Top of Data section

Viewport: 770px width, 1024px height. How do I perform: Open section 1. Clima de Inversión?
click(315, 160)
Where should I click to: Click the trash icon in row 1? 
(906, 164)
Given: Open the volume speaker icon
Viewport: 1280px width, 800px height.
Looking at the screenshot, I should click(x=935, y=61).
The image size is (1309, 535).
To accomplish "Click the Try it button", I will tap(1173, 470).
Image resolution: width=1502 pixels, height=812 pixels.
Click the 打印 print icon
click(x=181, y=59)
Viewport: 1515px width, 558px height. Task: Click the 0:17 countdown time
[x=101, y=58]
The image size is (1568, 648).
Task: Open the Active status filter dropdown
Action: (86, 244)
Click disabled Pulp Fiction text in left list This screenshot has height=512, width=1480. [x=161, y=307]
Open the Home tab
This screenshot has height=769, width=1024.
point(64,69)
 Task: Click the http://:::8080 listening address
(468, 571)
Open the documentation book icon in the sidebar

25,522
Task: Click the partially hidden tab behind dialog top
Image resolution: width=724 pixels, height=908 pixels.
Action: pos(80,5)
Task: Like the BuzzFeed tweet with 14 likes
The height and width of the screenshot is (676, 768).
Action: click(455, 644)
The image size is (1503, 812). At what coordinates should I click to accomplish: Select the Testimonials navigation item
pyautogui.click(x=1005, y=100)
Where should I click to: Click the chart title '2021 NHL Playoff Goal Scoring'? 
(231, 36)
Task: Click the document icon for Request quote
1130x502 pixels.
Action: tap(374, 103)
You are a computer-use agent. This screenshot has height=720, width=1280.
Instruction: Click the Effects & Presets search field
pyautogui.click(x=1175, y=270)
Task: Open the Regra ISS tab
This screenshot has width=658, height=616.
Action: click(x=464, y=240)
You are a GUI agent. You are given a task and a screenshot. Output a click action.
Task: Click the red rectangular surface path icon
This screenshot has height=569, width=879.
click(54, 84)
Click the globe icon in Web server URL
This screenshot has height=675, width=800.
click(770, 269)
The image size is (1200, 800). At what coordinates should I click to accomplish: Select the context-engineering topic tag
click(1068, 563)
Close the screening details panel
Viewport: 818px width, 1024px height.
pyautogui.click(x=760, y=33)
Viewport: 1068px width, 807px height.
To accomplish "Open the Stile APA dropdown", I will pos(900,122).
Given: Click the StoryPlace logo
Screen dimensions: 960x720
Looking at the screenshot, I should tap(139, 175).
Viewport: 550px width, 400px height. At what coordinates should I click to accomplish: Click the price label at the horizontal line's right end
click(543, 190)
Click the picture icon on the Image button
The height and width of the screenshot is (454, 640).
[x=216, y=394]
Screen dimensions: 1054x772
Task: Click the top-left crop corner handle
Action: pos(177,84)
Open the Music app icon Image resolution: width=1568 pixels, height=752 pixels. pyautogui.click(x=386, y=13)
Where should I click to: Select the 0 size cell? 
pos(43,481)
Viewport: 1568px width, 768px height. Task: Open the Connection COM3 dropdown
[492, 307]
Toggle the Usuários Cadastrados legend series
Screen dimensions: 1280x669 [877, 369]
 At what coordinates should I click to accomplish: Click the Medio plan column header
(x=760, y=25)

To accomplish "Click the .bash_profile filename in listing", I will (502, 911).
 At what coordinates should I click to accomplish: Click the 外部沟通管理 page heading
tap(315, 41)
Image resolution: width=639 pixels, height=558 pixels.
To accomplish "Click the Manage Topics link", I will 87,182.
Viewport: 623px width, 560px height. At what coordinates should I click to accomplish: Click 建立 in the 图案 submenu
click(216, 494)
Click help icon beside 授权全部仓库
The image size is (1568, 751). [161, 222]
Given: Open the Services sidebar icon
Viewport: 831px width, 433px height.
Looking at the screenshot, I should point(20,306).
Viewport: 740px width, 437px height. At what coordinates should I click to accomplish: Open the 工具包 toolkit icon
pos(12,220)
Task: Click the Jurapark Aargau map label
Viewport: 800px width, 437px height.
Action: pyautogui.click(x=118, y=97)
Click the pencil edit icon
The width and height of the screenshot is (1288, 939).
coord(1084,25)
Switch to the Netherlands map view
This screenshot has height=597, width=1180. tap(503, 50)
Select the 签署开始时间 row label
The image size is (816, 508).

Bottom of Data section

## Exercise
Write out each line above that contains the word "button".

## Exercise output
To accomplish "Click the Try it button", I will tap(1173, 470).
Click the picture icon on the Image button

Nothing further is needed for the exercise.